The game of ping-pong says so much about my everyday in the world of commercial creativity. There’s thinking, doing, some fear, some fun, instinct and of course personal style. It’s these ingredients that not only make for good play, but also inspire effective work and respectful and rewarding relationships.
I have always believed good creative or design with difference is founded and informed by sharp and smart thinking. Just as a ping-pong player thinks before they act, a good designer does too. It’s about being conceptual, critical, constructive and strategic in the way in which you generate, process and build an outcome; breaking things down, questioning, making judgments, reasoning, reflecting, imagining the possibilities, having vision and having an opinion.
In the play of ping-pong the doing is about transforming the thoughts in the mind into a physical performance. In the world of creativity and ideas, the doing is about translating your thinking and ideas into action. Using your craft know-how to bring to life your thinking and ideas.
The doing is precious as it really is the point of difference in whether the idea will become a hit or miss. Poor execution can turn a great idea into something faint, flimsy and potentially ineffective. A great idea well-executed has the potential to be certain, strong and exceptionally powerful.

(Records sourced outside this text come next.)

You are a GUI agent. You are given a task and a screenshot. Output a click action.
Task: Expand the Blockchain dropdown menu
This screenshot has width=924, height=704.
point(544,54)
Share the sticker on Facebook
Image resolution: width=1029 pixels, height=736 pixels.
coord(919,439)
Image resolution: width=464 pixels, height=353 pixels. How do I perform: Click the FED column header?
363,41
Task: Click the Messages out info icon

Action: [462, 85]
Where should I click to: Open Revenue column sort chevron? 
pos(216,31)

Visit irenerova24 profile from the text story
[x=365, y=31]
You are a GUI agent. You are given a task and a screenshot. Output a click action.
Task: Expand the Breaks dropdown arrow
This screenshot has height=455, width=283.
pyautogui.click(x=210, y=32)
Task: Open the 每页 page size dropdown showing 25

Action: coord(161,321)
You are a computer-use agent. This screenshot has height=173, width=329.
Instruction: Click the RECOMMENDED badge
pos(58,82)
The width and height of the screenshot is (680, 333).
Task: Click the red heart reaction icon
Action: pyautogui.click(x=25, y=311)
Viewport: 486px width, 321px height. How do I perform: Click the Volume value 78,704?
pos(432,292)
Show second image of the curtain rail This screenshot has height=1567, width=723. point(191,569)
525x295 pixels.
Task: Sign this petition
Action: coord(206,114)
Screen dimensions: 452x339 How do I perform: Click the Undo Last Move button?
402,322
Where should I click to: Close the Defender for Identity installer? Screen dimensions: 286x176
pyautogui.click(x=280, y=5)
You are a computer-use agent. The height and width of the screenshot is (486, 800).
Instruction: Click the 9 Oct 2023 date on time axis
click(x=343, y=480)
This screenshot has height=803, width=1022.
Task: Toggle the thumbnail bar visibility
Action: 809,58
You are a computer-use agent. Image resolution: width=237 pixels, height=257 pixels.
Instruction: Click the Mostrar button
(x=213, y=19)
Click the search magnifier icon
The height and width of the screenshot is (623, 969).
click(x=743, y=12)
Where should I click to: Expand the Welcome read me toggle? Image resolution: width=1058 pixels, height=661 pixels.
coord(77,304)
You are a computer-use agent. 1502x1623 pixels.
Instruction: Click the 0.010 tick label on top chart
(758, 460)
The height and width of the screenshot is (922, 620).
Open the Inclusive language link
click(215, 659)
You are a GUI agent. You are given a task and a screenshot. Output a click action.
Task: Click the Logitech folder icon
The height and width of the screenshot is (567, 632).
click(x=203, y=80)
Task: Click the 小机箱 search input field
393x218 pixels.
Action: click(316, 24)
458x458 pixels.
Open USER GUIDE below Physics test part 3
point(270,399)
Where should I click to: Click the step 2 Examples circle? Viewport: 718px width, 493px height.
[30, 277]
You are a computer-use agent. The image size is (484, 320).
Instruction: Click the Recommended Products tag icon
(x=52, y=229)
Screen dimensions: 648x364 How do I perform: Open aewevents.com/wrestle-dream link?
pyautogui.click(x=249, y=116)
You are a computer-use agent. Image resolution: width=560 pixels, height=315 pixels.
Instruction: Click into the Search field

The doing is also more than just the execution of your thinking. The levels of your engagement in making it happen can also make a difference in the realisation and result of the play. Being up for it, ready, willing, able, and really giving it a go can turn a good idea into a great one.
Any good ping-pong player feels their way through the game. This is what I call ‘instinct’ and it is special and potentially very powerful and distinguishing.
Instinct is that ‘gut’ feeling and sixth sense which lives within us, often existing beyond reason. Within the space of creativity I define it as the way in which you connect and tune into the work and the people with who you’re working with. Over the years I’ve developed my levels of sensitivity and awareness to instinct and I’ve learnt more and more to trust it. But more importantly, I’ve learnt how to translate and articulate intuition in meaningful and valuable ways to my team and my clients.
Then there’s the sprinkle of fear, which exists in us all when we go to engage in any sort of match, whether it be the play of ping-pong or the practice of creativity.
That fear that overcomes us when that new brief lands on our desk (will I be able to crack the idea?), the fear when we’re in the throngs of the development (will we meet the deadline? Will the idea work?), the fear when we present to our peers and clients (will they like it? Understand it? Is it right?).
Fear can limit us. It can influence us to retreat, withdraw, or even give up. I experience fear everyday, but I’ve learnt to channel it. Like in ping-pong I confront my fear and get in there and do it, understanding and accepting that the return for any risk taken could amount to something. It could amount to a great idea or outcome, or a learning I take with me to another project. Fear can be a paralysing obstruction, but it can also be a powerful motivator.
Fun is self-explanatory. As a creative we should never lose sight of how lucky we are to play in the space we do. Despite what often seems like a lot of hard work, long hours and intensity, not many others get to be imaginative, playful and varied in what they professionally do, experiencing interesting sights, scenes and challenges with each new project. For me being a creative rarely feels like work, it feels effortless, exciting and enjoyable, just the way it does for any good ping-pong player.
The way in which you think, do, feel, have fun and manage fear is what makes you, you. It’s this personal style in how you do things that makes you interesting, likeable, respected and within the commercial space, sought after.